■ **ASSIGNMENT**
Below are some records. Repeat exactly the lines from the one containing "Artikel 70 [button] (30, 257)" through the final line.

■ **THE DATA**

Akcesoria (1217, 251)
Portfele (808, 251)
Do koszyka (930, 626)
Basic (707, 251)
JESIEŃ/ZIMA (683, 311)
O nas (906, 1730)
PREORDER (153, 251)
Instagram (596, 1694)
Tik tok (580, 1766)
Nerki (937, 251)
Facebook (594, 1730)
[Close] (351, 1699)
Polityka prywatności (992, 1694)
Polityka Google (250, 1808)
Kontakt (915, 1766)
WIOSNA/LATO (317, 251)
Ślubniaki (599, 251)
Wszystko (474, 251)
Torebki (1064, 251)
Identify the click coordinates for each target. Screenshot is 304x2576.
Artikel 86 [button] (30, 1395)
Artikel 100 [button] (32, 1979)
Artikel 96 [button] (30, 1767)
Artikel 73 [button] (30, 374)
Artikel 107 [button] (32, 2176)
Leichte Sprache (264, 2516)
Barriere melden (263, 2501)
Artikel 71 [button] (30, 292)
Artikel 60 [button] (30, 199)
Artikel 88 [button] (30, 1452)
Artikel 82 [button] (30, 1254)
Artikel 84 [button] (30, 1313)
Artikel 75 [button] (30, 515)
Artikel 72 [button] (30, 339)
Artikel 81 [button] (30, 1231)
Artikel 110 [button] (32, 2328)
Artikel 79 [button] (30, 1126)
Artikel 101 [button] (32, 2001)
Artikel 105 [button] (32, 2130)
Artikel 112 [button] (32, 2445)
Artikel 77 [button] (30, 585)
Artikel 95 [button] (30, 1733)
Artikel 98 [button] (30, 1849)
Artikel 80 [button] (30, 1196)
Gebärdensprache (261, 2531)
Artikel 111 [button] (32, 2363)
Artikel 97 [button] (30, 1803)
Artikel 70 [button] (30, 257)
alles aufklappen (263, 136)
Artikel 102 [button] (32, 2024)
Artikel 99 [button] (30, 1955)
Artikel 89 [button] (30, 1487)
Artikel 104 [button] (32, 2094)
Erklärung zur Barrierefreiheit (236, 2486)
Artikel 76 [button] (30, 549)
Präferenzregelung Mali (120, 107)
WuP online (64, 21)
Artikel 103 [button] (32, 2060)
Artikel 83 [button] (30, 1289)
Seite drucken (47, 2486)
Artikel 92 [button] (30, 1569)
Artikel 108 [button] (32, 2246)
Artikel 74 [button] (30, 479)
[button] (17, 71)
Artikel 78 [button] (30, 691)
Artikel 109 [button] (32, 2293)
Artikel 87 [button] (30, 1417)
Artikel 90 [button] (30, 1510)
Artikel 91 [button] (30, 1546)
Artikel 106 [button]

■ **RESULT OF THE TASK**
Artikel 70 [button] (30, 257)
alles aufklappen (263, 136)
Artikel 102 [button] (32, 2024)
Artikel 99 [button] (30, 1955)
Artikel 89 [button] (30, 1487)
Artikel 104 [button] (32, 2094)
Erklärung zur Barrierefreiheit (236, 2486)
Artikel 76 [button] (30, 549)
Präferenzregelung Mali (120, 107)
WuP online (64, 21)
Artikel 103 [button] (32, 2060)
Artikel 83 [button] (30, 1289)
Seite drucken (47, 2486)
Artikel 92 [button] (30, 1569)
Artikel 108 [button] (32, 2246)
Artikel 74 [button] (30, 479)
[button] (17, 71)
Artikel 78 [button] (30, 691)
Artikel 109 [button] (32, 2293)
Artikel 87 [button] (30, 1417)
Artikel 90 [button] (30, 1510)
Artikel 91 [button] (30, 1546)
Artikel 106 [button]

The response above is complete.